Mais les polémiques redoublent après le 11 septembre. Choqué par l'attaque, Miller ne cache pas qu'il est partisan de la manière forte pour régler le problème du terrorisme. Il s'attire ainsi les foudres d'autres grands noms de la BD anglo-saxonne comme les scénaristes britanniques Grant Morrison et l'immense Alan Moore, qui avait lui aussi révolutionné le comics au début des eighties avec son grandiose Swamp Thing. Miller n'en a évidemment rien à foutre et il enfonce le clou en sortant en 2011 Holy Terror, un album assez incroyable dans lequel un clone de Batman affronte Al-Qaïda. En roue libre, l'auteur est aux portes d'assimiler Islam et terrorisme voire de légitimer la torture.
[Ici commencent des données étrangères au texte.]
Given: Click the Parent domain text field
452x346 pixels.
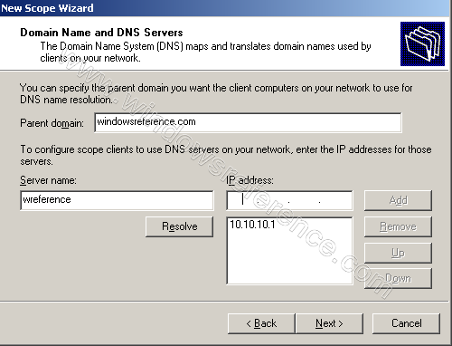Looking at the screenshot, I should 248,122.
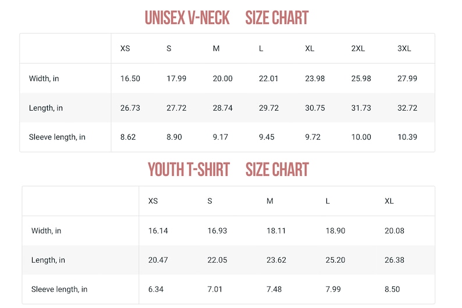The width and height of the screenshot is (462, 308).
Task: Click the Youth M length value 23.62
Action: tap(276, 260)
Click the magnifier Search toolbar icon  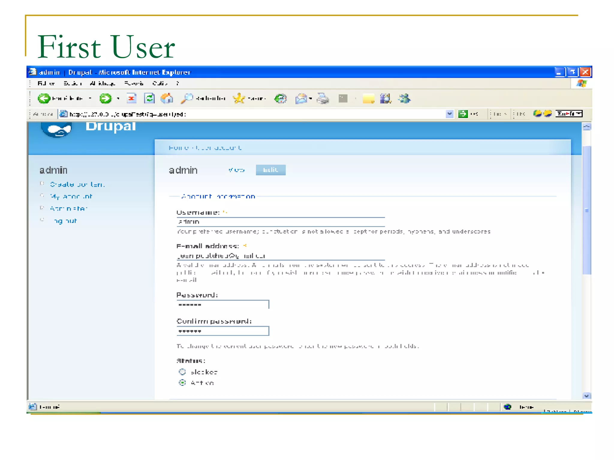(187, 98)
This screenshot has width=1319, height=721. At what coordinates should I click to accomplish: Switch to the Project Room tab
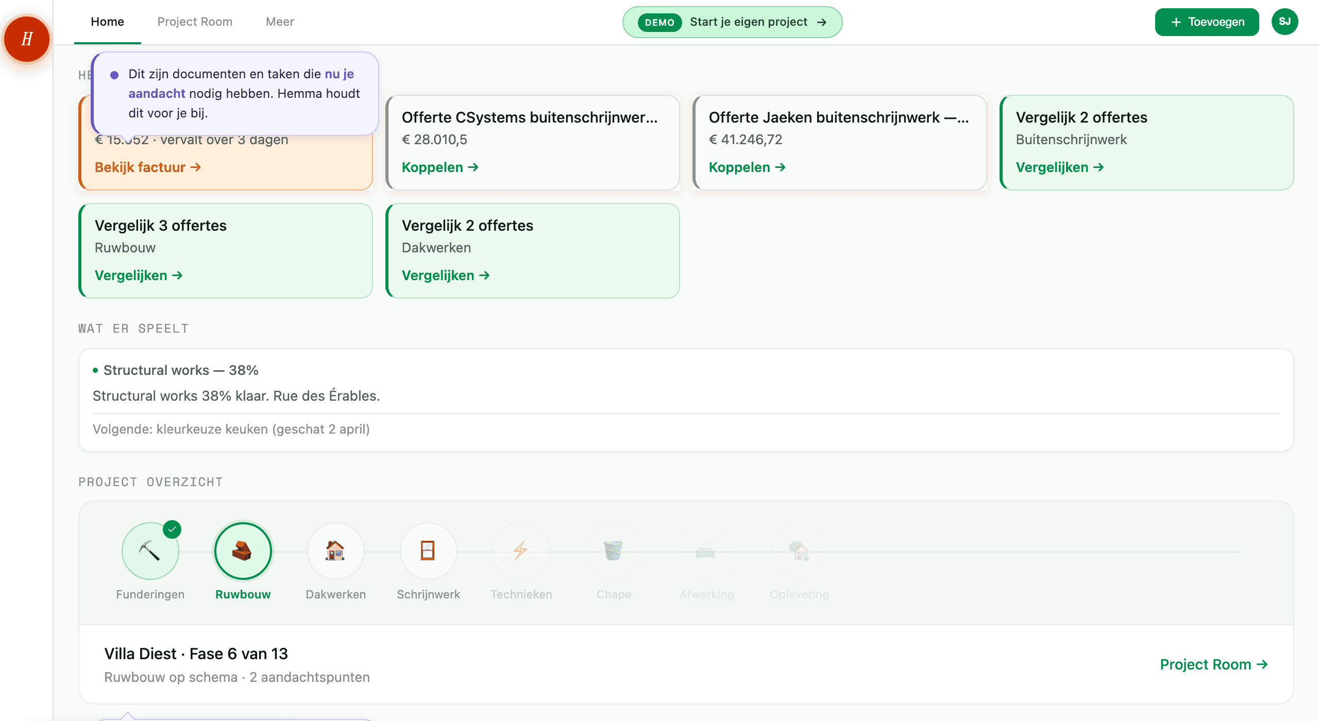(x=195, y=22)
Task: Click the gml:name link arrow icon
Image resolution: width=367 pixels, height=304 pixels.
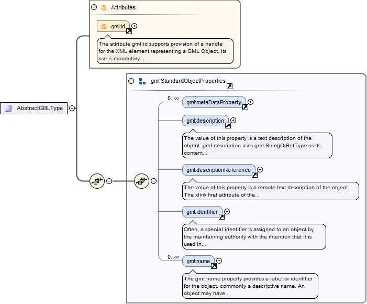Action: (213, 266)
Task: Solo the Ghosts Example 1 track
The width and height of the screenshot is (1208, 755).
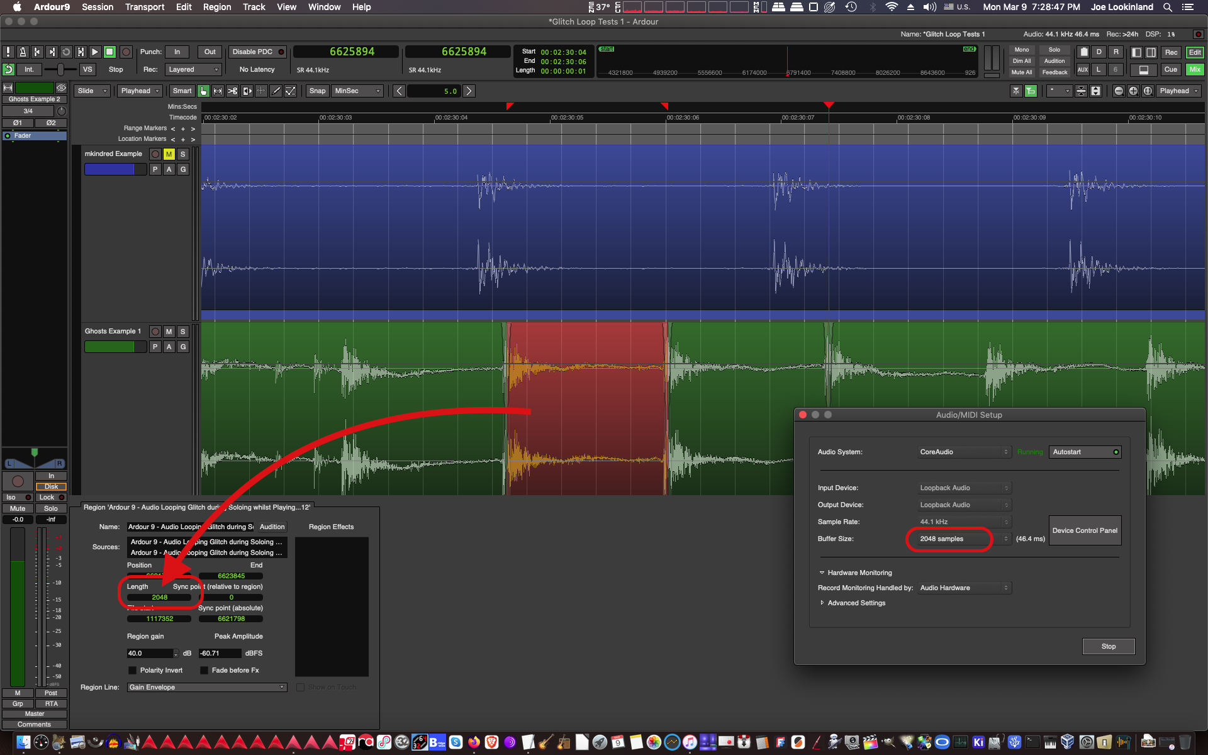Action: pos(182,332)
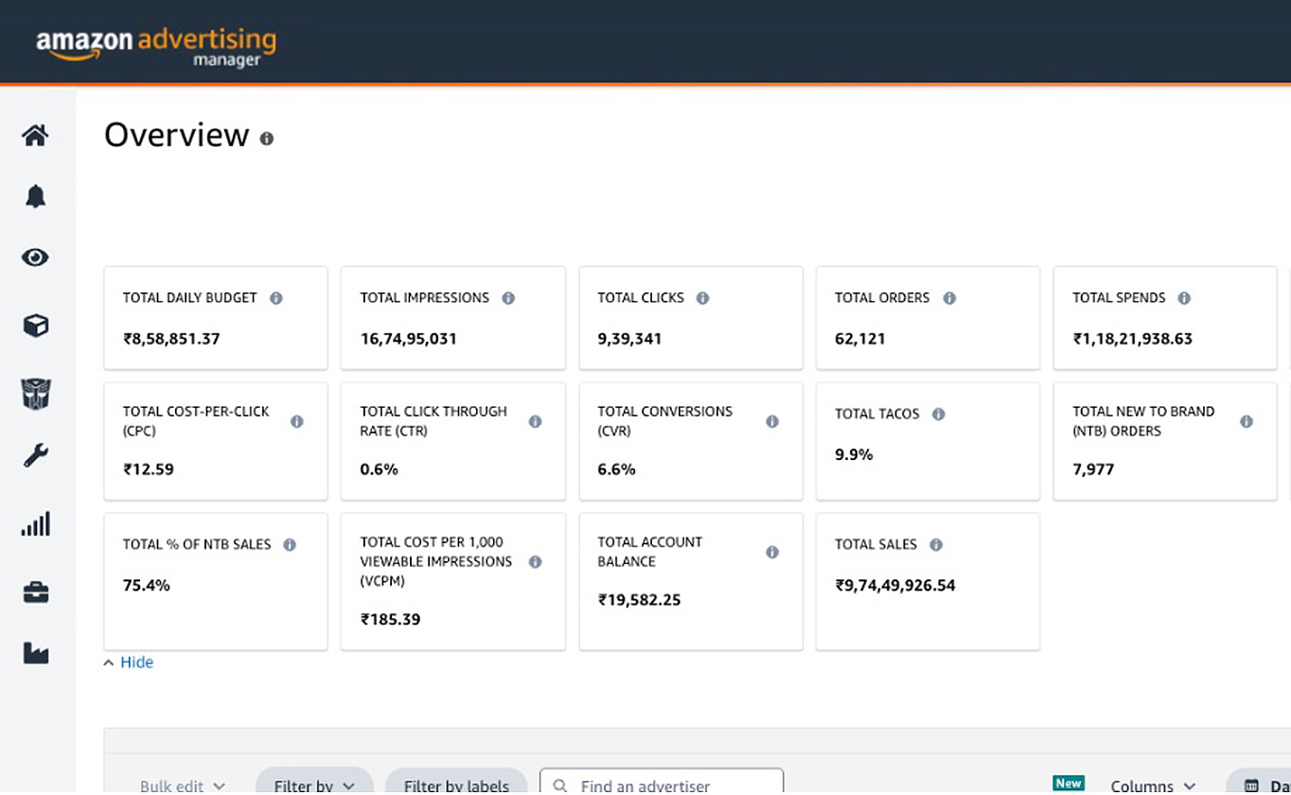This screenshot has width=1291, height=795.
Task: Select the Total Sales metric card
Action: pos(928,581)
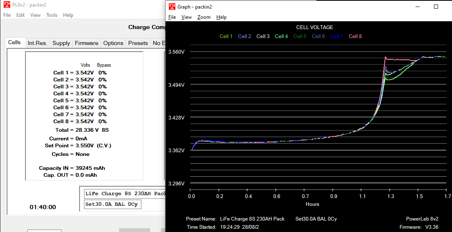
Task: Go to the Options tab
Action: [113, 43]
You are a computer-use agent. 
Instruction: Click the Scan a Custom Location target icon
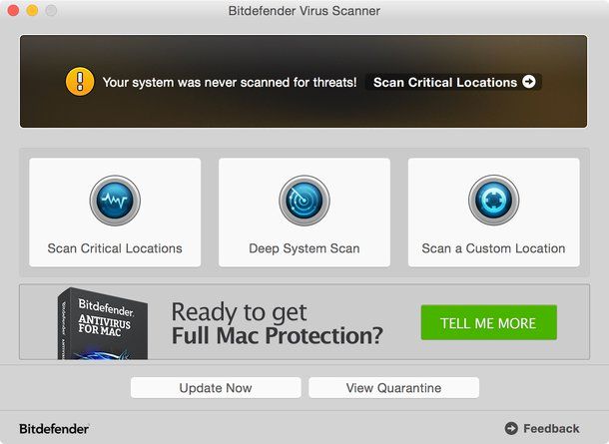493,201
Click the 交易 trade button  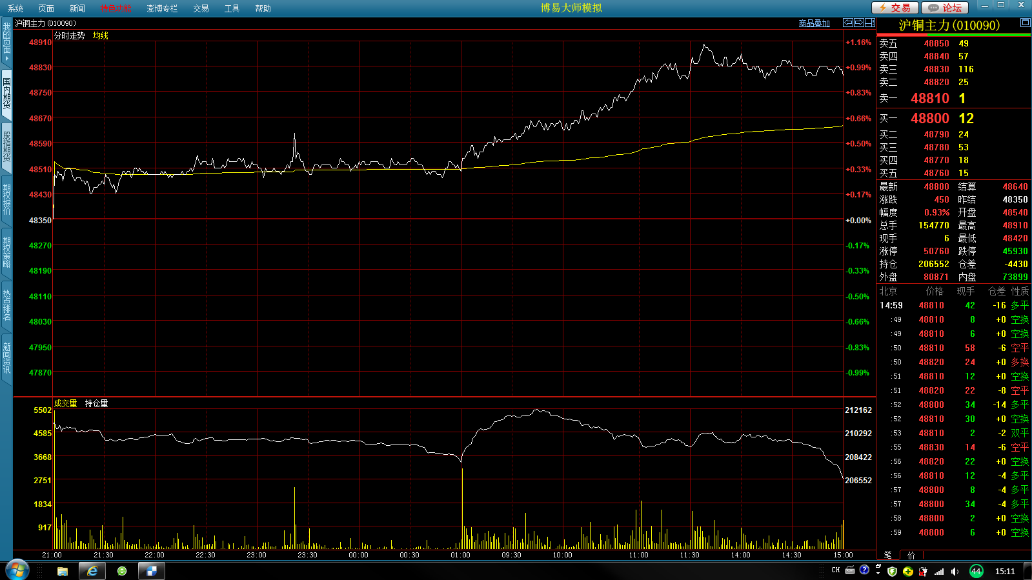895,8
Convaincu de son bon droit comme d'autres conservateurs américains, mettons Clint Eastwood ou Johnny Ramone, Miller redescend heureusement sur Terre avec l'élection de Trump qu'il qualifie de «bouffon». Apparemment calmé, toujours aussi courtisé par Hollywood, il vient de livrer un troisième opus de son Dark Knight, Master Race, une mini-série illustrée en grande partie par Andy Kubert qui contient quelques pages superbes (la séquence homérique avec Wonder Woman dans le n°1). Il caresserait l'idée de publier un Superman mettant en avant la judéité du personnage. Bien vu : sans les Juifs, il n'y aurait jamais eu de super-héros.